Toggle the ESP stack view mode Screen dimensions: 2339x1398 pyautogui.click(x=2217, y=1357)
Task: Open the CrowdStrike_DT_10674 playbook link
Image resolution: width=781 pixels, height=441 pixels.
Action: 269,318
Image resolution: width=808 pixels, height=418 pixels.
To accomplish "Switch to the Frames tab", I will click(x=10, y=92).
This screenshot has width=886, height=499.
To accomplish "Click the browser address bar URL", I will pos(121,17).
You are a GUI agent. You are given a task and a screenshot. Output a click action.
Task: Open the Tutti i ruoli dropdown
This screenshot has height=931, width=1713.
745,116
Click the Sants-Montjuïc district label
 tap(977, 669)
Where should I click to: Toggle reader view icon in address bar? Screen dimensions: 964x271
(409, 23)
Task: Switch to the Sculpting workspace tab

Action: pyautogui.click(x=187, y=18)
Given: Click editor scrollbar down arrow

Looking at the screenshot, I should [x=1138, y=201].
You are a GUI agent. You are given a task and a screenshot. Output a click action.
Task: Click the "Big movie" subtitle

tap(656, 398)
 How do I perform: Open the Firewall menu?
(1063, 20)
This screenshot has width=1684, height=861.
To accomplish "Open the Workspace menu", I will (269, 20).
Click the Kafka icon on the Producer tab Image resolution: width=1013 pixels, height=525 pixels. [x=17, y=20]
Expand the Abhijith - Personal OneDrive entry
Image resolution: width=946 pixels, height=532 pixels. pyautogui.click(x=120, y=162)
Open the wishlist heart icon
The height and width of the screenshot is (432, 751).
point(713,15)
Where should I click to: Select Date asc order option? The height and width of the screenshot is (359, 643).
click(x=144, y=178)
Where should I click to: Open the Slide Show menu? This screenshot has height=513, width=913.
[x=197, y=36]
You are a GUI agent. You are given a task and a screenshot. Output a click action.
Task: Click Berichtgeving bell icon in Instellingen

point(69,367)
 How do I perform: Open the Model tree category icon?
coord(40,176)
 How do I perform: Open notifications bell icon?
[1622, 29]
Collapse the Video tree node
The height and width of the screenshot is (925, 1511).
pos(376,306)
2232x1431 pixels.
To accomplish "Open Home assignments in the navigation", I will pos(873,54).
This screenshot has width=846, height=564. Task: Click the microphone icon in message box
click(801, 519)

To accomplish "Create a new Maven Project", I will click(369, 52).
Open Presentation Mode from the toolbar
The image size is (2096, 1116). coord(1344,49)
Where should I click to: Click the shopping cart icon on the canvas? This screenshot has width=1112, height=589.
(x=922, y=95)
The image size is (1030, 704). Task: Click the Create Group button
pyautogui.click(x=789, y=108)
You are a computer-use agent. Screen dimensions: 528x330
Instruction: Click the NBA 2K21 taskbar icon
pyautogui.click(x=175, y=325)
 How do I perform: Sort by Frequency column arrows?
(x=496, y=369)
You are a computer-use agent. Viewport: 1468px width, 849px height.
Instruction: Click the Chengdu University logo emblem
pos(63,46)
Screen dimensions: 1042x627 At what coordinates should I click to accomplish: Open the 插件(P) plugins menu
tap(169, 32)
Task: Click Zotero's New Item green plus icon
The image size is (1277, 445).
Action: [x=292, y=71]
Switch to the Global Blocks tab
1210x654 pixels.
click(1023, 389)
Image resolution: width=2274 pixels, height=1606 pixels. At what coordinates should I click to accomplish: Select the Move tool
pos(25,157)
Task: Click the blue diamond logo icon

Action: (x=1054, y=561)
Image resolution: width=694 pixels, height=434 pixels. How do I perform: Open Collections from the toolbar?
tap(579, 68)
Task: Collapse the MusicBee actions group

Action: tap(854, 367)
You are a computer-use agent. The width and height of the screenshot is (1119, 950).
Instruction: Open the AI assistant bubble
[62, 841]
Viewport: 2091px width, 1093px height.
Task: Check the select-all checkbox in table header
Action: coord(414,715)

********************

WHAT NEEDS TO BE DONE:
Every line of the data above should be retyped precisely.

RESPONSE AREA:
Toggle the ESP stack view mode Screen dimensions: 2339x1398 pyautogui.click(x=2217, y=1357)
Task: Open the CrowdStrike_DT_10674 playbook link
Image resolution: width=781 pixels, height=441 pixels.
Action: 269,318
Image resolution: width=808 pixels, height=418 pixels.
To accomplish "Switch to the Frames tab", I will click(x=10, y=92).
This screenshot has width=886, height=499.
To accomplish "Click the browser address bar URL", I will pos(121,17).
You are a GUI agent. You are given a task and a screenshot. Output a click action.
Task: Open the Tutti i ruoli dropdown
This screenshot has height=931, width=1713.
745,116
Click the Sants-Montjuïc district label
 tap(977, 669)
Where should I click to: Toggle reader view icon in address bar? Screen dimensions: 964x271
(409, 23)
Task: Switch to the Sculpting workspace tab

Action: pyautogui.click(x=187, y=18)
Given: Click editor scrollbar down arrow

Looking at the screenshot, I should [x=1138, y=201].
You are a GUI agent. You are given a task and a screenshot. Output a click action.
Task: Click the "Big movie" subtitle

tap(656, 398)
 How do I perform: Open the Firewall menu?
(1063, 20)
This screenshot has width=1684, height=861.
To accomplish "Open the Workspace menu", I will (269, 20).
Click the Kafka icon on the Producer tab Image resolution: width=1013 pixels, height=525 pixels. [x=17, y=20]
Expand the Abhijith - Personal OneDrive entry
Image resolution: width=946 pixels, height=532 pixels. pyautogui.click(x=120, y=162)
Open the wishlist heart icon
The height and width of the screenshot is (432, 751).
point(713,15)
Where should I click to: Select Date asc order option? The height and width of the screenshot is (359, 643).
click(x=144, y=178)
Where should I click to: Open the Slide Show menu? This screenshot has height=513, width=913.
[x=197, y=36]
You are a GUI agent. You are given a task and a screenshot. Output a click action.
Task: Click Berichtgeving bell icon in Instellingen

point(69,367)
 How do I perform: Open the Model tree category icon?
coord(40,176)
 How do I perform: Open notifications bell icon?
[1622, 29]
Collapse the Video tree node
The height and width of the screenshot is (925, 1511).
pos(376,306)
2232x1431 pixels.
To accomplish "Open Home assignments in the navigation", I will pos(873,54).
This screenshot has width=846, height=564. Task: Click the microphone icon in message box
click(801, 519)

To accomplish "Create a new Maven Project", I will click(369, 52).
Open Presentation Mode from the toolbar
The image size is (2096, 1116). coord(1344,49)
Where should I click to: Click the shopping cart icon on the canvas? This screenshot has width=1112, height=589.
(x=922, y=95)
The image size is (1030, 704). Task: Click the Create Group button
pyautogui.click(x=789, y=108)
You are a computer-use agent. Screen dimensions: 528x330
Instruction: Click the NBA 2K21 taskbar icon
pyautogui.click(x=175, y=325)
 How do I perform: Sort by Frequency column arrows?
(x=496, y=369)
You are a computer-use agent. Viewport: 1468px width, 849px height.
Instruction: Click the Chengdu University logo emblem
pos(63,46)
Screen dimensions: 1042x627 At what coordinates should I click to accomplish: Open the 插件(P) plugins menu
tap(169, 32)
Task: Click Zotero's New Item green plus icon
The image size is (1277, 445).
Action: [x=292, y=71]
Switch to the Global Blocks tab
1210x654 pixels.
click(1023, 389)
Image resolution: width=2274 pixels, height=1606 pixels. At what coordinates should I click to accomplish: Select the Move tool
pos(25,157)
Task: Click the blue diamond logo icon

Action: (x=1054, y=561)
Image resolution: width=694 pixels, height=434 pixels. How do I perform: Open Collections from the toolbar?
tap(579, 68)
Task: Collapse the MusicBee actions group

Action: tap(854, 367)
You are a computer-use agent. The width and height of the screenshot is (1119, 950).
Instruction: Open the AI assistant bubble
[62, 841]
Viewport: 2091px width, 1093px height.
Task: Check the select-all checkbox in table header
Action: coord(414,715)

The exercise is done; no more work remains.